- EXTRACT TO READ:
::::::::::
SUPREME COURT OF THE UNITED STATES


412 U.S. 218

Schneckloth v. Bustamonte

CERTIORARI TO THE UNITED STATES COURT OF APPEALS FOR THE NINTH CIRCUIT


No. 71-732 Argued: October 10, 1972 --- Decided: May 29, 1973

MR. JUSTICE DOUGLAS, dissenting.

I agree with the Court of Appeals that "verbal assent" to a search is not enough, that the fact that consent was given to the search does not imply that the suspect knew that the alternative of a refusal existed. 448 F.2d 699, 700. A s that court stated:

[U]nder many circumstances, a reasonable person might read an officer's "May I" as the courteous expression [p276] of a demand backed by force of law.

Id. at 701.

A considerable constitutional guarantee rides on this narrow issue. At the time of the search, there was no probable cause to believe that the car contained contraband or other unlawful articles. The car was stopped only because a headlight and the license plate light were burned out. The car belonged to Alcala's brother, from whom it was borrowed, and Alcala had a driver's license. Traffic citations were appropriately issued. The car was searched, the present record showing that Alcala consented. But whether Alcala knew he had the right to refuse we do not know. All the Court of Appeals did was to remand the case to the District Court for a finding -- and, if necessary, a hearing on that issue.
::::::::::
In the dissent in Schneckloth v. Bustamonte, list each fact given about the car and its driver in the sentences from "The car was stopped" through "Traffic citations were appropriately issued."

- RECORDS:
::::::::::
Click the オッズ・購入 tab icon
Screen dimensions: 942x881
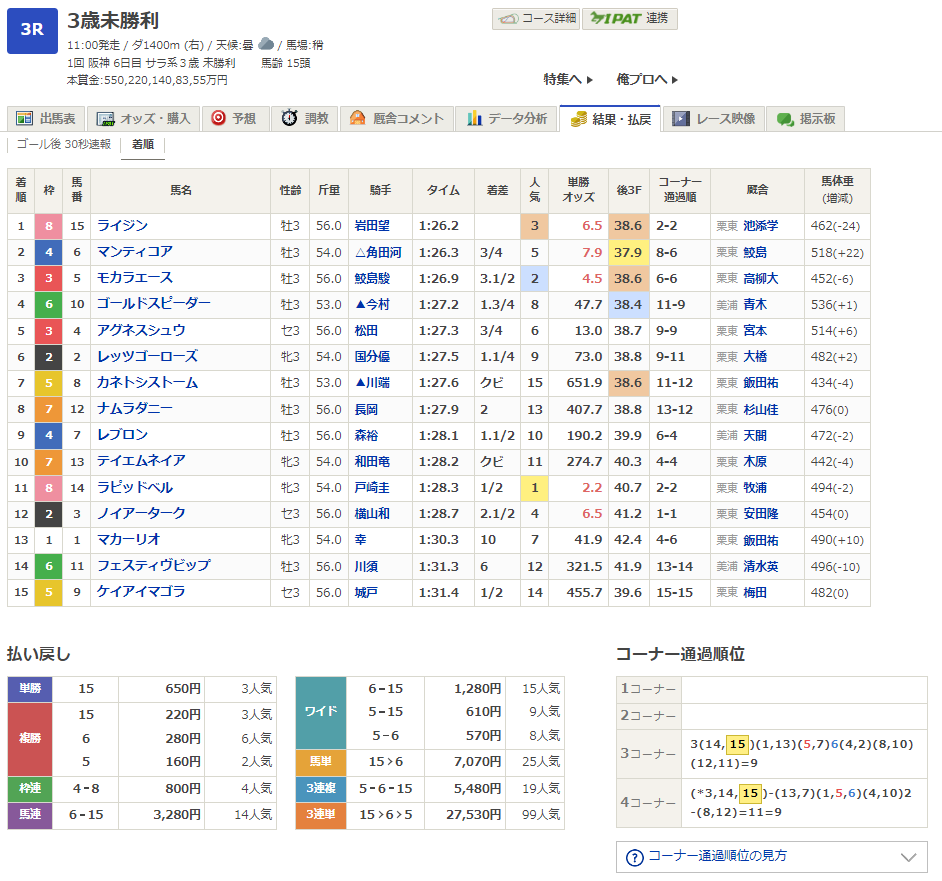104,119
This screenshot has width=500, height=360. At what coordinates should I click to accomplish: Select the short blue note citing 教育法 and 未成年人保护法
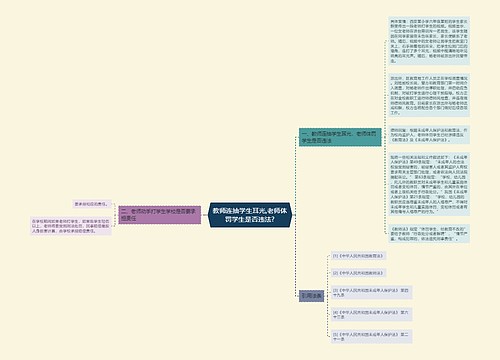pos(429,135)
::::::::::
- PROBLEM SOLUTION:
- The car was stopped only because a headlight and the license plate light were burned out.
- The car belonged to Alcala's brother.
- Alcala had borrowed the car from his brother.
- Alcala had a driver's license.
- Traffic citations were appropriately issued.